OÖNachrichten-Leitartikel: "Zwei Felder vor, drei zurück", von Gerald Mandlbauer

OÖNachrichten vom 25. Juli 2017

Linz (OTS) - Möglicherweise hat bei der Vergabe-Entscheidung doch die Überlegung mitgespielt, dass Oberösterreich bei der bevorstehenden Wahl keine unwesentliche Rolle einnehmen wird. Soll sein. Ganz sicher auch hat Landesrat Strugl hervorragend verhandelt. Doch einerlei, welche Erklärungen wir bemühen, entscheidend ist, dass aus dem österreichischen Forschungszentrum für Mikroelektronik, das sich Kärnten und die Steiermark am liebsten unter sich aufgeteilt hätten, doch eine Dreiecksbeziehung werden wird. Oberösterreich wird Teil von „Silicon Austria“.

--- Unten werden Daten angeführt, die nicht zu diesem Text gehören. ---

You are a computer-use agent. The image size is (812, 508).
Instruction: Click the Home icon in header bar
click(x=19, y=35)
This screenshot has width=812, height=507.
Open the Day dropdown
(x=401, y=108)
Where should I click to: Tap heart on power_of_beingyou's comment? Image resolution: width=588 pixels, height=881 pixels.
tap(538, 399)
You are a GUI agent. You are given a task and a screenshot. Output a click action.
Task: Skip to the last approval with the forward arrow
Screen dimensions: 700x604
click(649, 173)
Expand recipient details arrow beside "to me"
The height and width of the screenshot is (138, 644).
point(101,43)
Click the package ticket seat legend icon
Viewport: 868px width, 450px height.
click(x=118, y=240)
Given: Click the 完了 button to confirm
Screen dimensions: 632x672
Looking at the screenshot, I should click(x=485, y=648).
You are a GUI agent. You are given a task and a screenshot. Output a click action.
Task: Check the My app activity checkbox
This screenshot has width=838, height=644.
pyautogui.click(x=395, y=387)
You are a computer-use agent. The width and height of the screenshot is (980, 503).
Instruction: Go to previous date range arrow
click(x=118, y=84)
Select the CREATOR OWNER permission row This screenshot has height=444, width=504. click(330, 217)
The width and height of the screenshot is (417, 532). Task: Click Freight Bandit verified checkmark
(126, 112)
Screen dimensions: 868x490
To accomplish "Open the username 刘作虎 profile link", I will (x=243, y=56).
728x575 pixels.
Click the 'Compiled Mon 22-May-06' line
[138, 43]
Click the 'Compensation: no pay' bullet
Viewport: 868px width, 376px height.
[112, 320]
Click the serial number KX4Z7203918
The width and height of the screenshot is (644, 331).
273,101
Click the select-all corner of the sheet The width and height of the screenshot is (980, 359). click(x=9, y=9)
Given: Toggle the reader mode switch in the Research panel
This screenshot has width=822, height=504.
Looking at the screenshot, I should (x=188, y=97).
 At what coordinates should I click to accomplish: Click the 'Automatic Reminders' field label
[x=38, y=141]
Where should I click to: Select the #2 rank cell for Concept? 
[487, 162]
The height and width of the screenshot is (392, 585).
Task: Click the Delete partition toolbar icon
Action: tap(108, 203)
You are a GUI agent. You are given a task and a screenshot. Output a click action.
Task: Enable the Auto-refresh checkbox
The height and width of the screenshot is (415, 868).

Rund 60 Millionen Euro, verteilt über fünf Jahre, werden zusätzlich nach Oberösterreich gepumpt. Dieser Mittelzufluss ist kein ungedeckter Wahlkampfscheck, er bedeutet, dass Linz als Forschungsstätte in diesem Bereich nicht hinter Villach (Infineon-Standort) und Graz zurückfallen wird.
Denn darum geht es im digitalen Wettbewerb. Der Ort gewinnt an Bedeutung. Wer einmal hat, dem wird noch mehr gegeben.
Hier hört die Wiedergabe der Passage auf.